Wygląda to nieco inaczej, gdy urządzenie peryferyjne zyskuje kolejne role do spełnienia. Waga etykietująca, jak sama nazwa wskazuje, została wyposażona we własny mechanizm drukujący, umożliwiający emitowanie samoprzylepnych, wcześniej skonfigurowanych etykiet. W parze z tym rozwiązaniem idzie też inne, charakterystyczne dla kas rejestrujących. A mianowicie, waga etykietująca dysponuje własną bazą PLU o konkretnej liczbie pozycji towarowych do zaprogramowania. Towarzyszące jej akcesoria to często klawiatury, umożliwiające wybór konkretnego rodzaju produktu (bądź nawet ekrany dotykowe) oraz wyświetlacze.

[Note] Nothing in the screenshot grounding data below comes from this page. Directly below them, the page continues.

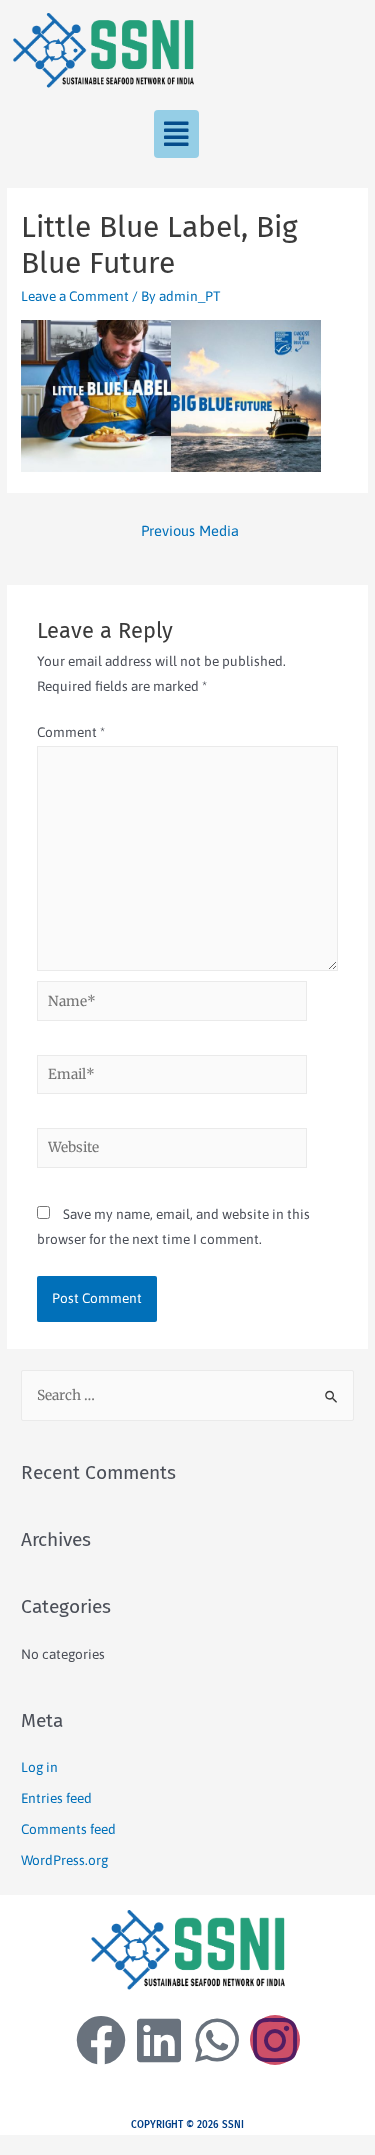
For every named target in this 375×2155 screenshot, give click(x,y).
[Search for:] (187, 1395)
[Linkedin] (159, 2040)
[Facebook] (101, 2040)
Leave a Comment (75, 296)
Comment (71, 732)
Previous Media (190, 530)
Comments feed (68, 1829)
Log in (39, 1767)
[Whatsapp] (217, 2040)
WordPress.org (64, 1860)
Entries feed (56, 1798)
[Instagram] (275, 2040)
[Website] (172, 1151)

Gdzie sprawdzają się wagi etykietujące?
Z pewnością opisywane urządzenie peryferyjne może dostarczyć ciekawych rozwiązań niejednemu przedsiębiorstwu. Najczęściej jednak wagi etykietujące trafiają do super- i hipermarketów. Ale nie do boksów kasowych sprzedawców, tylko… na stanowiska samoobsługowe, ulokowane w działach z towarami sprzedawanymi na wagę. Wszystko za sprawą konkretnie przemyślanego procesu transakcji. Klient sam decyduje, w jakiej ilości pobierze konkretny towar. Sam też może zorientować się przed płatnością, ile wyniesie go ten zakup. Wystarczy, że położy własnoręcznie „zapakowany” towar na wadze i sprawdzi wyświetlane informacje. Jeśli wszystko jest w porządku, wybiera odpowiednią pozycję na klawiaturze, a następnie przykleja do samodzielnie zapakowanego produktu wyemitowaną przez urządzenie etykietę. Zawiera ona najważniejsze informacje, takie jak nazwa towaru, cena za 1 kilogram, odmierzona ilość oraz kwota należna. Wszystkie dane zebrane są też na wydruku w postaci kodu kreskowego, który w łatwy sposób można zeskanować w kasie, podobnie jak inne, paczkowane produkty. To w znacznym stopniu przyspiesza przebieg transakcji w punktach handlowych o dużym natężeniu ruchu, a także pozostawia klientowi więcej swobody w zakresie wyboru i zakupu konkretnej ilości danych towarów.